About this task
Begin with the line that holds "Task: Open the Admin settings gear icon". Output it and all remaining lines of the material, verbatim, ending with the last.

Content starts

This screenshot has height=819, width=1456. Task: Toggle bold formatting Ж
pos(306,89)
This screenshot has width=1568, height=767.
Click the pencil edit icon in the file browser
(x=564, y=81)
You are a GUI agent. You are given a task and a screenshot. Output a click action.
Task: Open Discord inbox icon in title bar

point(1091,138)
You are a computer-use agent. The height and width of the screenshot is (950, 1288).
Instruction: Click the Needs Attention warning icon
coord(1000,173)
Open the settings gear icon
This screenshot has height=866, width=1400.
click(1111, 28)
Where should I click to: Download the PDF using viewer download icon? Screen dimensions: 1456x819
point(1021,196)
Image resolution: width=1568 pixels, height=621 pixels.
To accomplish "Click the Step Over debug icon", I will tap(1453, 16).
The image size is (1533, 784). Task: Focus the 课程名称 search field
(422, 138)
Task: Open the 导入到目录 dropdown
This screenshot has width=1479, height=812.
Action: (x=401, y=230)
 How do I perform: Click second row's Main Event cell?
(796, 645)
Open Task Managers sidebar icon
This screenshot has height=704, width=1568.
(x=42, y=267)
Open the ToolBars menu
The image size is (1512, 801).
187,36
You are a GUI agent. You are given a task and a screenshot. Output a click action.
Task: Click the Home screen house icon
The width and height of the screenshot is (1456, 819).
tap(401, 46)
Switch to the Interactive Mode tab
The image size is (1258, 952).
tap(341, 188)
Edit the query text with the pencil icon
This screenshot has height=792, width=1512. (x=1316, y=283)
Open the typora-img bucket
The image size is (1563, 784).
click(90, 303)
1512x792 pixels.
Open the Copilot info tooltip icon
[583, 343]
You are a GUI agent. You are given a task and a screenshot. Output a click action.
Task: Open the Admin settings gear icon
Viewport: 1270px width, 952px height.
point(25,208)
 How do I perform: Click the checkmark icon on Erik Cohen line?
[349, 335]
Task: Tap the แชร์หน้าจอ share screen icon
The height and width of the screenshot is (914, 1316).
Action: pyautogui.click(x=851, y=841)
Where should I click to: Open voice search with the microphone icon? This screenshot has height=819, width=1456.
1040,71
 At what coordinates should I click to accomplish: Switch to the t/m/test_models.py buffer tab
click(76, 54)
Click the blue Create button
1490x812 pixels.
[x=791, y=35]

Content ends

Result for this task
Task: Open the Admin settings gear icon
Viewport: 1270px width, 952px height.
point(25,208)
 How do I perform: Click the checkmark icon on Erik Cohen line?
[349, 335]
Task: Tap the แชร์หน้าจอ share screen icon
The height and width of the screenshot is (914, 1316).
Action: pyautogui.click(x=851, y=841)
Where should I click to: Open voice search with the microphone icon? This screenshot has height=819, width=1456.
1040,71
 At what coordinates should I click to accomplish: Switch to the t/m/test_models.py buffer tab
click(76, 54)
Click the blue Create button
1490x812 pixels.
[x=791, y=35]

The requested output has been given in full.